BGCSL: An unsupervised framework reveals the underlying structure of large-scale whole-brain functional connectivity networks

Comput Methods Programs Biomed. 2025 Jan 2:260:108573. doi: 10.1016/j.cmpb.2024.108573. Online ahead of print.

Abstract

Background and objective: Inferring large-scale brain networks from functional magnetic resonance imaging (fMRI) provides more detailed and richer connectivity information, which is critical for gaining insight into brain structure and function and for predicting clinical phenotypes. However, as the number of network nodes increases, most existing methods suffer from the following limitations: (1) Traditional shallow models often struggle to estimate large-scale brain networks. (2) Existing deep graph structure learning models rely on downstream tasks and labels. (3) They rely on sparse postprocessing operations. To overcome these limitations, this paper proposes a novel framework for revealing large-scale functional brain connectivity networks through graph contrastive structure learning, called BGCSL.

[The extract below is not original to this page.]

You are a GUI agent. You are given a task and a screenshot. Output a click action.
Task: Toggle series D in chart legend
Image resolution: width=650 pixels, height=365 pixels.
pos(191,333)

Methods: Unlike traditional supervised graph structure learning methods, this framework does not rely on labeled information. It consists of two important modules: sparse graph structure learner and graph contrastive learning (GCL). It employs dynamic augmentation in GCL to train a sparse graph structure learner, enabling it to capture the intrinsic structure of the data.

Results: We conducted extensive experiments on 12 synthetic datasets and 2 public functional magnetic resonance imaging datasets, demonstrating the effectiveness of our proposed framework. In the synthetic datasets, particularly in cases where node features are insufficient, BGCSL still maintains state-of-the-art performance. More importantly, on the ABIDE-I and HCP-rest datasets, BGCSL improved the downstream task performance of GCN-based models, including the original GCN, dGCN, and ContrastPool, to varying degrees.

Conclusion: Our proposed method holds significant potential as a valuable reference for future large-scale brain network estimation and representation and is conducive to supporting the exploration of more fine-grained biomarkers.

Keywords: Brain FCNs; Deep graph structure learning; Graph contrastive learning; fMRI analysis.